The 2021 Supply Demand Report released Thursday covers the challenges child care providers have faced during COVID, the diminishing number of licensed child care providers and how close providers come to meeting potential demand.
The report was prepared by the Kansas Department for Children and Families and Child Care Aware of Kansas, a nonprofit that works to build a stronger child care system.
“We obviously want to see families be able to access licensed child care, because we know that there’s minimum health and safety standards (that) are being met, minimum child care quality in terms of curriculum and activities, and the environment that supports optimal development for young children is there,” said Kelly Davydov, executive director of Child Care Aware of Kansas.
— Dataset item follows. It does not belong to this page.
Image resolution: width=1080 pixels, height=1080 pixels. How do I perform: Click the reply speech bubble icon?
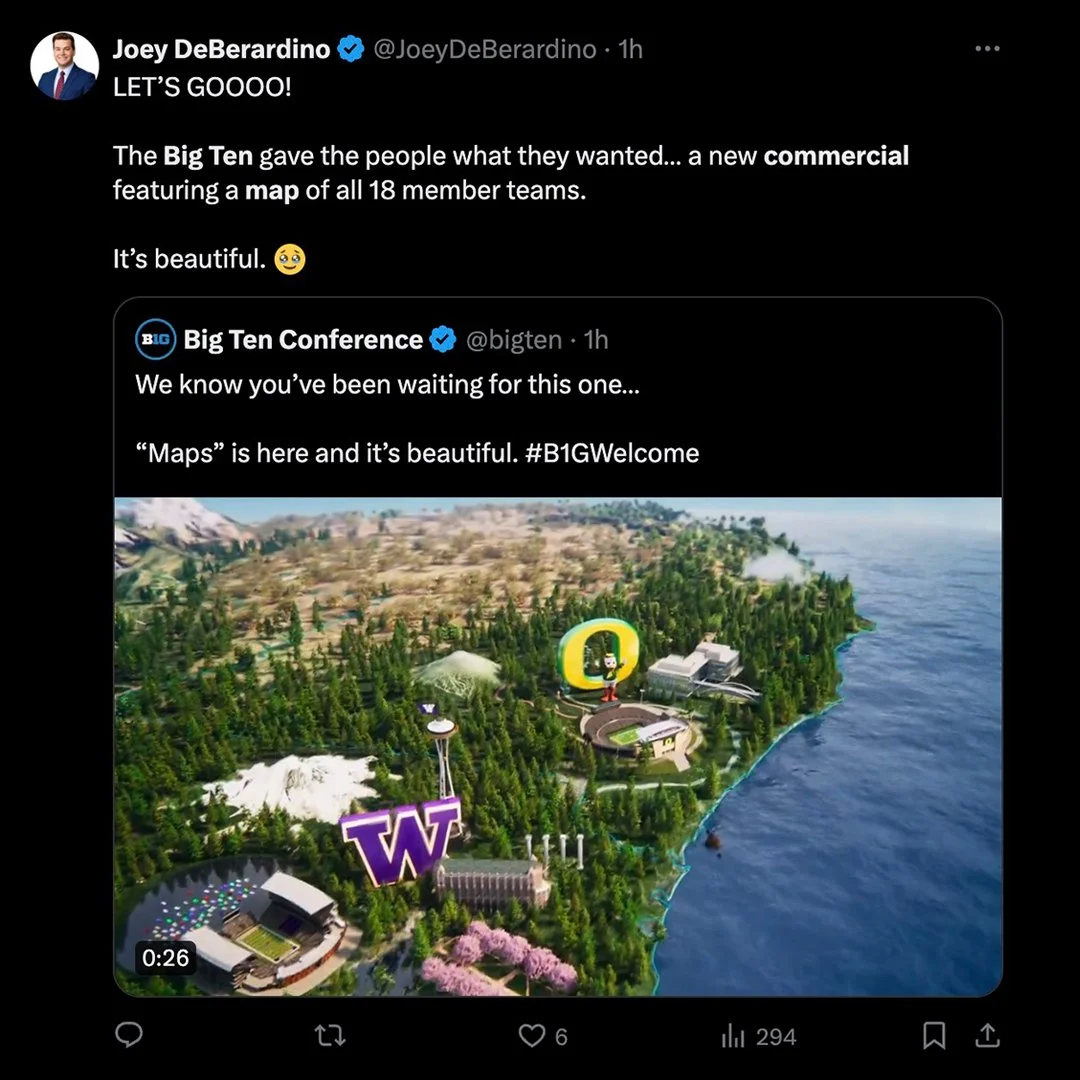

In the Wichita area, spaces with licensed care providers in Sedgwick County cover about 45% of the potential demand for spots. Nearby Butler County also has slots for about 45% of children. The numbers are lower in other neighboring counties, with Kingman County at 35%, Harvey County with about 32% and Reno County at 40%.
In the Kansas City area, Wyandotte County has spaces for about one-third of the potential demand. Slots in Johnson County cover about two-thirds of potential demand.
Statewide, licensed child care providers had space for about 49% of the children who might need a slot, down from 54% in 2019.
Child Care Aware uses federal and state data to create its reports. Its website also offers updated data on each county at any point in time.
The report’s “potential demand” statistics include children under age 6 with all parents in the workforce, based on Census data.
When calculating available supply, the report doesn’t include preschools, Head Start programs or kindergartens — all of which typically aren’t allday, year-round programs, Davydov said.
When licensed options aren’t available, parents “have to fall back on informal care options that are outside of the regulated community,” and that can be less safe, she said. It may lead parents to leave the workforce, which can have detrimental ripple effects on businesses and their communities.
The 2021 report shows that the number of available licensed child care spaces has dropped. From 2019-2021, the number of licensed programs in Kansas declined from more than 4,500 to less than 4,300.
The state lost 275 licensed family homes, which can each serve up to 10 children at a time.
Davydov said many of those smaller programs particularly struggled during the pandemic because they had smaller profit margins and fewer workers. If they had to close temporarily because of children or staff sick with or exposed to COVID, it was harder to survive the loss of revenue.
Kansas also lost 15 pre schools or Head Start centers. The numbers of licensed group homes and child care centers grew slightly.
Not everyone feels the impact equally. According to the report, rural areas rely more heavily on licensed family homes.
Parents of infants and toddlers may also have a particularly hard time finding space. In 21 counties there were no open spots at all. Johnson, Wyandotte and Sedgwick counties had 11-20 children under 3 for each child care opening, according to the report.
The report also noted a shortage of programs that offer languages other than English, care for children with special needs or have nontraditional hours — especially in rural areas.
The report says that assisting child care providers with health and safety needs related to the pandemic and administering operational grants have helped make the situation less dire than it could have been.
Davydov said Child Care Aware provides resources and support for people who want to become licensed child care providers.
On a societal level, improved respect and better pay for early childhood educators could also help strengthen child care in the state, she said.
“This has been an incredibly resilient group of folks in our Kansas communities,” Davydov said. “They stayed open when many other businesses closed during the pandemic, they continued to operate, they continued to provide high quality care for young kids. They stuck with us and they’re really an essential part of Kansas’ economy.”